The Spring 2008 edition of the Confidence in U.S. Foreign Policy Index shows rising fears about the health of the U.S. economy are spilling over into the public’s thinking about foreign policy issues, and their concerns about the nation's dependence on others to satisfy its energy needs are particularly pronounced.
This edition of the index, examining two years of data, finds the public doubts U.S. foreign policy is working and is increasingly skeptical about whether anything can turn the situation around. The public shows a growing loss of confidence in many foreign policy strategies, including options that the public has always considered among the most promising, such as controlling immigration and improved intelligence gathering.
Public anxiety about America's place in the world has reached troubling levels.
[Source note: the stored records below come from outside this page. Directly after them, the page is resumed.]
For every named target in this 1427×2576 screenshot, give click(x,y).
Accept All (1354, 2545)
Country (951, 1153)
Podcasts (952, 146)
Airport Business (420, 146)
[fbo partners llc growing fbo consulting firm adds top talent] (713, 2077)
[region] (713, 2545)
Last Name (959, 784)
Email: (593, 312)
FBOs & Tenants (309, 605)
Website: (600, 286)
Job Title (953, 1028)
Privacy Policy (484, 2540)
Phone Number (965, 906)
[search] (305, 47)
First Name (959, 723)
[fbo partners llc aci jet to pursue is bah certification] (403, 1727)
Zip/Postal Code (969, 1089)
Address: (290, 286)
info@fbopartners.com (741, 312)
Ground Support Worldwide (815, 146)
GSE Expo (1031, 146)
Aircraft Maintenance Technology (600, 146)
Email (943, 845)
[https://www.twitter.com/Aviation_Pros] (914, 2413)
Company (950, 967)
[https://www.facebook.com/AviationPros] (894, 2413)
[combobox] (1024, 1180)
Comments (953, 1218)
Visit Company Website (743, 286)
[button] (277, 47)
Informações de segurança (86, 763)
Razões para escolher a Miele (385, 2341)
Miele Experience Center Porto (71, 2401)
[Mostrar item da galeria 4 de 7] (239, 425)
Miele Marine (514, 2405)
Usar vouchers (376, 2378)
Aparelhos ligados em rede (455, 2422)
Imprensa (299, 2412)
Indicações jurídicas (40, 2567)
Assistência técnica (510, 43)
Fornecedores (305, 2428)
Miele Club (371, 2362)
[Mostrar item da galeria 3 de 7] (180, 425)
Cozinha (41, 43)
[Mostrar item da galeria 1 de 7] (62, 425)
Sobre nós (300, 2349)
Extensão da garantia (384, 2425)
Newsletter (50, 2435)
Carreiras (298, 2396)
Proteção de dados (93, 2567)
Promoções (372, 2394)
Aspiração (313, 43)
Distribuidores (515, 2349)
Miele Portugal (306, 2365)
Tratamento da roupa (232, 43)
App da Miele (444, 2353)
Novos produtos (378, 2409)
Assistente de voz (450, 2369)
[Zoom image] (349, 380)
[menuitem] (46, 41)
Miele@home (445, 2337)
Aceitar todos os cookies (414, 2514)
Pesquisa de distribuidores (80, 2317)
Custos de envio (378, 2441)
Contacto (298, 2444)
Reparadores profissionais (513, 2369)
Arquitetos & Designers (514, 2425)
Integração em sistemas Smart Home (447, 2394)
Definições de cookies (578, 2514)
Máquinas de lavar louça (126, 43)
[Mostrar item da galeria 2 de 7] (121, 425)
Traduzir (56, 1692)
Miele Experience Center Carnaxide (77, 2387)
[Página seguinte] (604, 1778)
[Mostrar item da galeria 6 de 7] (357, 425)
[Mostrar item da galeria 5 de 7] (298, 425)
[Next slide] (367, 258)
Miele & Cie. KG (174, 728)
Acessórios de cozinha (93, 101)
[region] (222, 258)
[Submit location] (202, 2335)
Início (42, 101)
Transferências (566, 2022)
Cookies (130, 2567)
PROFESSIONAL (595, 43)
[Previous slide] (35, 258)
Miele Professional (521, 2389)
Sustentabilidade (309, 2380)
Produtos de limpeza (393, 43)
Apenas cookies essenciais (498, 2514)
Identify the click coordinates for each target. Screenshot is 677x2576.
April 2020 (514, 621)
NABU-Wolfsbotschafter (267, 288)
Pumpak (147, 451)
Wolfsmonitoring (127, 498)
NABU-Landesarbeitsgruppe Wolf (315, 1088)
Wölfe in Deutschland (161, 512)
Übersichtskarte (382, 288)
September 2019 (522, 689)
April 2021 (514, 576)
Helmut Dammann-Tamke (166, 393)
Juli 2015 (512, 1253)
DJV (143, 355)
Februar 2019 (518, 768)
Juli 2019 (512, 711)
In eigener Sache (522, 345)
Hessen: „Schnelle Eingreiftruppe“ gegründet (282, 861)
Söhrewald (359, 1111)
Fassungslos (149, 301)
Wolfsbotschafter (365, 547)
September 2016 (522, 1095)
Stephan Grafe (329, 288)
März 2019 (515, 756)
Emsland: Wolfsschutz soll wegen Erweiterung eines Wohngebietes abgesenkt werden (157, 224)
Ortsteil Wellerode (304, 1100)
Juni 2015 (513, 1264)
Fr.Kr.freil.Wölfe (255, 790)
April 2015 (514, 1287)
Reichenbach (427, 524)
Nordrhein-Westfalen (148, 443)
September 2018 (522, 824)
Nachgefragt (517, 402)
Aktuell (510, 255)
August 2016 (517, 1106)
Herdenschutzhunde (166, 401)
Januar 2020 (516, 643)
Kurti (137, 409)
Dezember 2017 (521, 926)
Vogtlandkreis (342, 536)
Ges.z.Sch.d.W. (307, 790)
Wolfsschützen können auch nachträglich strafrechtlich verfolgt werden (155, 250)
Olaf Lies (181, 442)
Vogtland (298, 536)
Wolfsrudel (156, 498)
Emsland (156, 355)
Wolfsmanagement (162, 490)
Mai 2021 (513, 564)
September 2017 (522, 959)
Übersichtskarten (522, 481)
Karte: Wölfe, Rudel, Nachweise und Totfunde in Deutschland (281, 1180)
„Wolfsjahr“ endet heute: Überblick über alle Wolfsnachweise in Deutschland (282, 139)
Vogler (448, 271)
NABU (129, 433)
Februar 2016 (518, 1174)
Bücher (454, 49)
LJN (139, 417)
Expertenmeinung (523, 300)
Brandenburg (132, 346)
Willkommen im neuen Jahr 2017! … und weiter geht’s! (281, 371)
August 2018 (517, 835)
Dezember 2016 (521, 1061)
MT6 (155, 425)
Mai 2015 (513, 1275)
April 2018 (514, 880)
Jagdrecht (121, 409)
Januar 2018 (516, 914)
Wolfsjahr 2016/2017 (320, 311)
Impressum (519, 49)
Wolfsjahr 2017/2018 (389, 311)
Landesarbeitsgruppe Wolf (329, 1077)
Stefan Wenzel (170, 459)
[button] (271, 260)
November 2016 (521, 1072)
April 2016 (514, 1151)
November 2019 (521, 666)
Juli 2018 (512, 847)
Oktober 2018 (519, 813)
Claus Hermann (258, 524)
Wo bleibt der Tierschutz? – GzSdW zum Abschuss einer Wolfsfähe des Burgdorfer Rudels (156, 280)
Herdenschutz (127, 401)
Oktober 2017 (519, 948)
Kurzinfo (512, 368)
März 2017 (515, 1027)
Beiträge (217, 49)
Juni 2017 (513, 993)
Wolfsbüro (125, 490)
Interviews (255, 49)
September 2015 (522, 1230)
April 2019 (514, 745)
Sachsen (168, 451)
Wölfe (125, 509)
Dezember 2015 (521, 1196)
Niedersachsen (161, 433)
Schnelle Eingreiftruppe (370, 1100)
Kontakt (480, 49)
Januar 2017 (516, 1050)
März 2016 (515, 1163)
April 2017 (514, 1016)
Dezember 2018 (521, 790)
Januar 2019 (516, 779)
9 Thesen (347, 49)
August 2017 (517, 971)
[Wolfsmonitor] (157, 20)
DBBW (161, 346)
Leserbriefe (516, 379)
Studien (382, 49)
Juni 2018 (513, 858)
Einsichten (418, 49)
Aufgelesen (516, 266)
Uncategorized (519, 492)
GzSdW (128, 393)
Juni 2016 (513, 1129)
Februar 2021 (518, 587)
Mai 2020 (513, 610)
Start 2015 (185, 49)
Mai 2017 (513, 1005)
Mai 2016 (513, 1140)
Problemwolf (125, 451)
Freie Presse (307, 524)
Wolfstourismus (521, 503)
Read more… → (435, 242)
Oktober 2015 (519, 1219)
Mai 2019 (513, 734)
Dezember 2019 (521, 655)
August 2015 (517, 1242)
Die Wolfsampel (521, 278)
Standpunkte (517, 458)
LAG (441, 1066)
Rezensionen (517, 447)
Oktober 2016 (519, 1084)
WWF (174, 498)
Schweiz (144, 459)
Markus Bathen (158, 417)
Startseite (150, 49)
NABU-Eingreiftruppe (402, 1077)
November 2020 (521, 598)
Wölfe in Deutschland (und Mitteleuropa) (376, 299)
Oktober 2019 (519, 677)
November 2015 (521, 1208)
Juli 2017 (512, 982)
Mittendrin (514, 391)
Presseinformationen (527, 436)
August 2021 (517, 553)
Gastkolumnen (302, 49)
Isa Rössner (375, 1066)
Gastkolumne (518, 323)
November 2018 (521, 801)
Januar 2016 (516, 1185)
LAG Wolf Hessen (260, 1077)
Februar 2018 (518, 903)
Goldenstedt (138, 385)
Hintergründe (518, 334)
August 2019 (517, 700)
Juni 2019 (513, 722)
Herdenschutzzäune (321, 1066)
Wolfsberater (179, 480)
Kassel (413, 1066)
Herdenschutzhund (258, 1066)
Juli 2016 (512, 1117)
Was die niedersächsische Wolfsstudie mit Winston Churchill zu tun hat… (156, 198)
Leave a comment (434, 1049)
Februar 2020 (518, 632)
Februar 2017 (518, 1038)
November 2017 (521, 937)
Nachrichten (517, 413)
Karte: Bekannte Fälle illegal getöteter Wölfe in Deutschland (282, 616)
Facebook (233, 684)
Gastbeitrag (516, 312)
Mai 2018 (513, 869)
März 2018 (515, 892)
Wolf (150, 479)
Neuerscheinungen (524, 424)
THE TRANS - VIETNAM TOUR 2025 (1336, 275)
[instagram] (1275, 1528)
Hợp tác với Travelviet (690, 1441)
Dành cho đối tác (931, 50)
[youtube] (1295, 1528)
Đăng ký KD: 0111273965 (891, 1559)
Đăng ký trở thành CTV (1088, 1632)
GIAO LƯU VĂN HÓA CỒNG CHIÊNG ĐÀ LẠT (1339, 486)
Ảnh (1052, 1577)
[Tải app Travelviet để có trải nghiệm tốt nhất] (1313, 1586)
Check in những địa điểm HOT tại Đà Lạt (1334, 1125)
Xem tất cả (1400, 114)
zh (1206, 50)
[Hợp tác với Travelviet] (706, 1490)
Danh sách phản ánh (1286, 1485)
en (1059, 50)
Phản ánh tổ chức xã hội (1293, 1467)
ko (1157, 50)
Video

The Spring 2007 edition of the Confidence in U.S. Foreign Policy Index suggests that Americans' anguish over Iraq is spilling over into other areas of foreign policy. The Anxiety Indicator, which tracks the public's overall comfort level with foreign policy, stands at 137. That is a seven-point increase in the indicator since the fall, edging closer to the 150-mark that would indicate a crisis of confidence.
Americans see a world of growing dangers, few solutions and little in U.S. foreign policy that seems to be working, according to the latest Public Agenda Confidence in U.S. Foreign Policy Index. This edition of the index introduces the "Anxiety Indicator," tracking the public's overall outlook on world affairs. The Fall 2006 indicator shows that public anxiety on international affairs is at high levels (a score of 130 on a 200-point scale), enough to show a deep dissatisfaction with current policies.
The second edition of the Public Agenda Confidence in U.S. Foreign Policy Index finds new concerns pushing their way into public consciousness even as worries identified in the first edition persist. Most of the public ranks promoting democracy in other countries as the least important of the foreign policy goals we asked about (20 percent say it's "very important") and seems to doubt the United States can achieve it. Public concern seems to have moderated in some cases, as with America's image in the Muslim world.
The inaugural edition of the Confidence in U.S. Foreign Policy Index finds the public's concerns are dominated by issues that all lead back to the central theme of Islam and the West. So far, public thinking on this problem is a disquieting mix of high anxiety, growing uncertainly about current policy, and virtually no consensus about what the country might do. In addition, the survey finds the problems of illegal immigration and protecting American jobs in a global economy resonate strongly with the public.